O processo de filmagens decorreu durante um período de cinco anos, mas a realizadora Margarida Meneses conta ao Gerador que quando começaram a gravar, não tinham ainda a certeza que forma tomariam as imagens. “Pegávamos nas câmaras por instinto, com a vontade de congelar momentos que sentíamos especiais, luzes que nos fascinavam, gestos que nos marcavam”, conta a artista, “o desafio seguinte foi, de facto, escolher quais destes momentos poderiam vir a formar um filme”.

Durante meses, as autoras fizeram testes e experiências com as imagens que captaram até conseguirem encontrar uma linha narrativa que constituísse o “coração do filme”. Mais tarde, aperceberam-se de que a obra teria de ser sobre “fazer cinema com quem está mais próximo de nós” e sobre “o que significa a dissolução da casa que partilhávamos e onde começámos a filmar”, clarifica Meneses.

Apesar de “moroso”, o processo de montagem foi-se “quase auto-terminando”, declara a realizadora. “Após a descoberta da estrutura, da sua narrativa, já em si muito livre, faltava-nos apenas limar o filme, acarinhar cada cena, mexer em cortes, por vezes, durante dias a fio”, explica. 

Quando terminaram a montagem, as realizadoras confessam que consideraram difícil “largar o filme”. No entanto, o desejo de o exibir era também muito forte. “Queríamos colocar o filme em diálogo com todos os outros já existentes e por existir, queríamos rir e talvez chorar com o público, queríamos oferecê-lo aos nossos amigos que agora viviam longe”, declara Meneses.
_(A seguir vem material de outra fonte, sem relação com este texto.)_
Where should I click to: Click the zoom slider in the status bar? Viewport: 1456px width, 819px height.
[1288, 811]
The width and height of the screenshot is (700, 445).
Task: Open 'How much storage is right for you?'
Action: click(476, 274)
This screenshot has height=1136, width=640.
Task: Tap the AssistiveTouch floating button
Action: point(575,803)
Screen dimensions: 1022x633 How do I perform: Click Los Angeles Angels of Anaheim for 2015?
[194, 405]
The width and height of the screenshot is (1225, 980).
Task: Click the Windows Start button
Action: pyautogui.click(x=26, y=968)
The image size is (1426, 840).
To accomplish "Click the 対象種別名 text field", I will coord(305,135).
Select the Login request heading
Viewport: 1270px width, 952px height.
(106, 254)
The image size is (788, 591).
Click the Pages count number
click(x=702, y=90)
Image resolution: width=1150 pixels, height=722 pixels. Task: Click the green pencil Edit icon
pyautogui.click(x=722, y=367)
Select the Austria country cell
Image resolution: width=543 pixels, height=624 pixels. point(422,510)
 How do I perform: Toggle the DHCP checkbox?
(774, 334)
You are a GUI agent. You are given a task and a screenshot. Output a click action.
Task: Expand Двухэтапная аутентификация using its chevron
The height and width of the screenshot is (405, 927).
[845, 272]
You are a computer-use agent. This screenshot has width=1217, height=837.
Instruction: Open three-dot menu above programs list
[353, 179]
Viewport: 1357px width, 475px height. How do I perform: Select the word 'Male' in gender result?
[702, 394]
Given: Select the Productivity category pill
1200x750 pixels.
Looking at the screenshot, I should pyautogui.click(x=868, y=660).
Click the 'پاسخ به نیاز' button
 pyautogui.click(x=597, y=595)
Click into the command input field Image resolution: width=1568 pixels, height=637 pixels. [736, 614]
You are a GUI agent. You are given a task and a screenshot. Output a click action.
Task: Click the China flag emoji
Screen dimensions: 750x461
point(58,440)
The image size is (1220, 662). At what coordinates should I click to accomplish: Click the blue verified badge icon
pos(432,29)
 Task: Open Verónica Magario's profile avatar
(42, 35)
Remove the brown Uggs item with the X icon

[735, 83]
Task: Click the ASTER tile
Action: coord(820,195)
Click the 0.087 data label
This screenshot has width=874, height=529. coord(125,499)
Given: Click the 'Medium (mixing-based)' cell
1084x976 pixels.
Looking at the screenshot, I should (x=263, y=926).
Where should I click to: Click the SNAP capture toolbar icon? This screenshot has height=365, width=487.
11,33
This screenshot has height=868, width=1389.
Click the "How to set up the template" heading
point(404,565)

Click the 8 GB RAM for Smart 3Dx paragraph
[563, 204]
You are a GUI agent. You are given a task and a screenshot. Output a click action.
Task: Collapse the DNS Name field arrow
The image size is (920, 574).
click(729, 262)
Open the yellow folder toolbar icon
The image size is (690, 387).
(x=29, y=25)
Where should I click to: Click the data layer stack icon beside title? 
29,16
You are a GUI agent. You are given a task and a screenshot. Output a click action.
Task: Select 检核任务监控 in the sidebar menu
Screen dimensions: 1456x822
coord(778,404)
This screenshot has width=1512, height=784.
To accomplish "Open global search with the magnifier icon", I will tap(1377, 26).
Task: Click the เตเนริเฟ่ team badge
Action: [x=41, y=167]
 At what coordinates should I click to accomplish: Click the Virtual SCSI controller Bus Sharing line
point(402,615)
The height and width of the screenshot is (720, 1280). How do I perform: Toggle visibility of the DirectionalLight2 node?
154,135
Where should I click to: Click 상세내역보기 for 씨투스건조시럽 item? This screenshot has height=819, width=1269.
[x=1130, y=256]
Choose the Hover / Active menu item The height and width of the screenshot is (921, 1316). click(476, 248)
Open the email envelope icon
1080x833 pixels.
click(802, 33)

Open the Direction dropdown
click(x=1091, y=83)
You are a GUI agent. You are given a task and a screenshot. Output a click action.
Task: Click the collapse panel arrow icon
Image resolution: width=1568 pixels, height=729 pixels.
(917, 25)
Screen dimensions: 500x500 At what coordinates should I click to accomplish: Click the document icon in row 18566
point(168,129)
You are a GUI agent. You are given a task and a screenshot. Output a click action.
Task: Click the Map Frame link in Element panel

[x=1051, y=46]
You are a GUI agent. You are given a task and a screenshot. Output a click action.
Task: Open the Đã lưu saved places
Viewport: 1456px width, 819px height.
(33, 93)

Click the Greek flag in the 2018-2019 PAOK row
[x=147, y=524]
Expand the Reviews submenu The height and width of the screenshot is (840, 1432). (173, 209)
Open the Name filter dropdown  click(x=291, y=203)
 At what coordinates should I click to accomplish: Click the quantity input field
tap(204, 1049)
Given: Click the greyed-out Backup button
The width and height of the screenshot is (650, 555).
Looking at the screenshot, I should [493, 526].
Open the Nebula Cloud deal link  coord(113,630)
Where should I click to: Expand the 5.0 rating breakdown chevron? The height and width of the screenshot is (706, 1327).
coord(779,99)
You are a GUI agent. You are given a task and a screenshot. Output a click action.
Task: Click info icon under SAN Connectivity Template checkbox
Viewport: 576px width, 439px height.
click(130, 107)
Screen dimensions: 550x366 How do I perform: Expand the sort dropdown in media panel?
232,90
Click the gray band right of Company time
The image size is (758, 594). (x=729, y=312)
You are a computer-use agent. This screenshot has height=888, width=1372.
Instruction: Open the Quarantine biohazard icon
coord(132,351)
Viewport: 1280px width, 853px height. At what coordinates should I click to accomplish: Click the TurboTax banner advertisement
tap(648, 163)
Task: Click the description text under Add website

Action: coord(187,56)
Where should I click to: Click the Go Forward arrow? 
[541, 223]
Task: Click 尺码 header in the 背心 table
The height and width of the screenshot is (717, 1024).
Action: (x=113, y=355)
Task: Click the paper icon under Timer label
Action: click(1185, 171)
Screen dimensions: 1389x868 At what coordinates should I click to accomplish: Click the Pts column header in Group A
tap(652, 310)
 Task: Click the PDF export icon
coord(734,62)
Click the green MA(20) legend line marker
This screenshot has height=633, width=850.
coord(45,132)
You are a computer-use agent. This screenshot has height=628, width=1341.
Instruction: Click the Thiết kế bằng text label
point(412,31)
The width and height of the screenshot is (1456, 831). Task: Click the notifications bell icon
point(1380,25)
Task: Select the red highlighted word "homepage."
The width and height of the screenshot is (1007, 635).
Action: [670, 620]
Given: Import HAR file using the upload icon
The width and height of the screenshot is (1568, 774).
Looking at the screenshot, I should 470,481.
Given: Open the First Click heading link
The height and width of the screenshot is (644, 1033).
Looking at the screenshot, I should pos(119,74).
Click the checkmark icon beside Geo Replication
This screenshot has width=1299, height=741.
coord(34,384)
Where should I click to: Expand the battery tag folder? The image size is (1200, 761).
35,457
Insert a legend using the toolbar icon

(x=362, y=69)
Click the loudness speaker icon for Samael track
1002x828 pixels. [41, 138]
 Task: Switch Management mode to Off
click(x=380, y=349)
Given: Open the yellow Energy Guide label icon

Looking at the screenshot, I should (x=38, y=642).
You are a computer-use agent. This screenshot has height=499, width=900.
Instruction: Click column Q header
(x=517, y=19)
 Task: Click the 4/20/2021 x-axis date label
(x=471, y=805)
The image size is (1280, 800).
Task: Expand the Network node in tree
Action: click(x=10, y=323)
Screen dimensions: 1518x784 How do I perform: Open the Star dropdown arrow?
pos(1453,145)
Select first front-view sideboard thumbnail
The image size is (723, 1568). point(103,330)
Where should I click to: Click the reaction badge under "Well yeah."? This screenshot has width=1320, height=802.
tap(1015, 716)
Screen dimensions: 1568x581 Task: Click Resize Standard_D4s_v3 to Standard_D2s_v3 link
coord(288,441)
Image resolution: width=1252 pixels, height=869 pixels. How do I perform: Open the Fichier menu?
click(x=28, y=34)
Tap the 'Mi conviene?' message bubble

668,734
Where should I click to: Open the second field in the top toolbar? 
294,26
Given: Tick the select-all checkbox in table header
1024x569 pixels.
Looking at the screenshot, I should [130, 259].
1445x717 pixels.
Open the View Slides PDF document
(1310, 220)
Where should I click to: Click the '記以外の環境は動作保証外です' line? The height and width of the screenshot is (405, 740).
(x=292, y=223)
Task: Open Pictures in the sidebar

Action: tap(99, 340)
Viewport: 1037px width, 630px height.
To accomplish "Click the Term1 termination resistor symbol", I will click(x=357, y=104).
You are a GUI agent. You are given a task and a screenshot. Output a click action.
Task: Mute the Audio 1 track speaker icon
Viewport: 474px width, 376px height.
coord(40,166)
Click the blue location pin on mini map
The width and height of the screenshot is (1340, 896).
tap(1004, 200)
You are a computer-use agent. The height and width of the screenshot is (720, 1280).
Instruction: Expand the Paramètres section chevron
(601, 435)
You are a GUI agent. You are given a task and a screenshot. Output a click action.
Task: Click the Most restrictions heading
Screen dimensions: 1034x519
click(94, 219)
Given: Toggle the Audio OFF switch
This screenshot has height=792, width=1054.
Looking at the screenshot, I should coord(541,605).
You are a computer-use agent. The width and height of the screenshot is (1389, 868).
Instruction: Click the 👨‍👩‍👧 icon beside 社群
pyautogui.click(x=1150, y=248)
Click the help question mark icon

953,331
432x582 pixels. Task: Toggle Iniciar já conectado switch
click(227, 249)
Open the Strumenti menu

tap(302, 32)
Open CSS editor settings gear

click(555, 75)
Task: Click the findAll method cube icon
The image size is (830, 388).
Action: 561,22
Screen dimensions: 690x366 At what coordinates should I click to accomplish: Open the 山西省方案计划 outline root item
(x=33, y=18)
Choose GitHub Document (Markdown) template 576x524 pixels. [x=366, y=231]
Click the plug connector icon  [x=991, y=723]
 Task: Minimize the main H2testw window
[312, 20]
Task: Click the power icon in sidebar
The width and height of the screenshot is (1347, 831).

Neste momento, Madalena Fragoso, Afonso Mota e Margarida Meneses encontram-se a trabalhar noutros projetos fílmicos e os criadores da NOVOCINE contam que a principal expectativa para a plataforma é a de que esta continue a crescer e que, através dela, consigam exibir muitos filmes ao longo dos anos.

Fragoso e Mota esperam também que, no futuro, consigam ter algumas estreias exclusivas ao site e, em conjunto com outros realizadores, programadores e convidados, possam criar conteúdos originais.